▸ EXERCISE DETAILS
Where the line containing "Where should I" appears below, begin there and reproduce each line exactly through the last one, omitting pictures.

START RECORDS SHOWN

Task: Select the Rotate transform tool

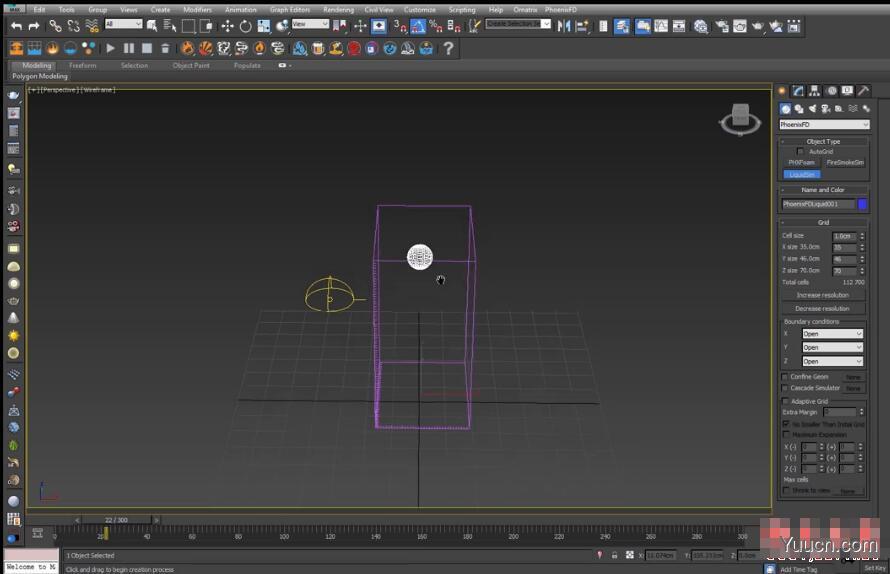Action: pos(245,25)
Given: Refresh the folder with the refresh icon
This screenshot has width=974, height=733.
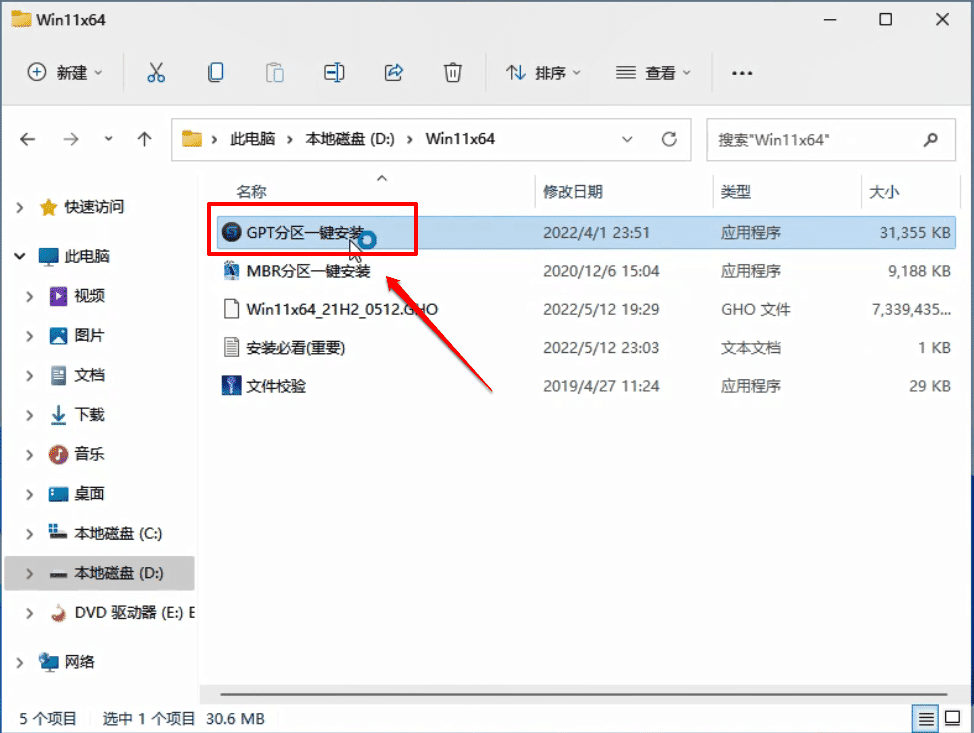Looking at the screenshot, I should 669,139.
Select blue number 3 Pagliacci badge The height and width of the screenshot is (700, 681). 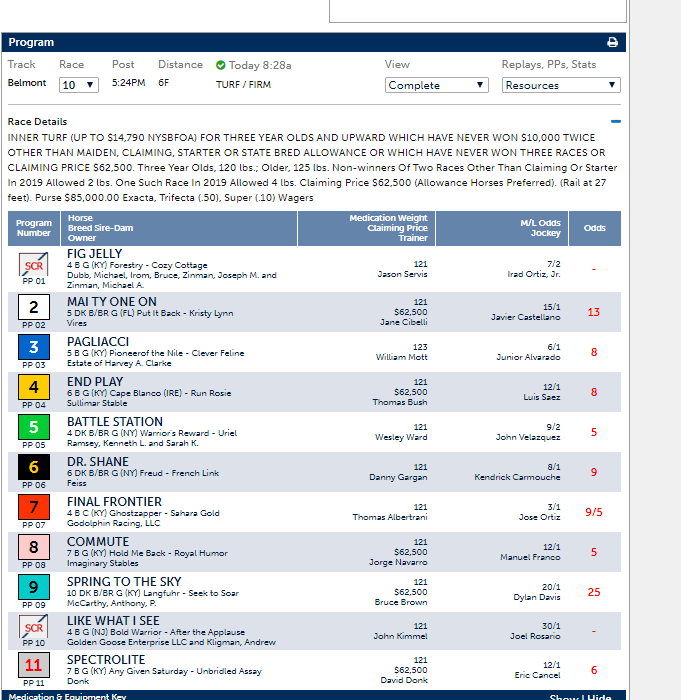[34, 347]
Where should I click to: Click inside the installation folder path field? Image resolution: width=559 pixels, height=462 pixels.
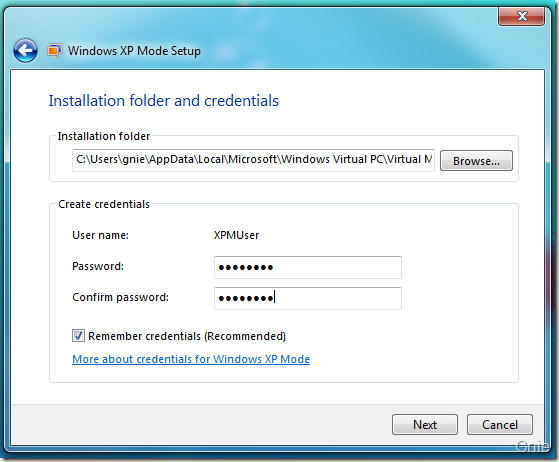tap(253, 160)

END RECORDS SHOWN

▸ EXERCISE OUTPUT
Where should I click to: Click inside the installation folder path field? Image resolution: width=559 pixels, height=462 pixels.
tap(253, 160)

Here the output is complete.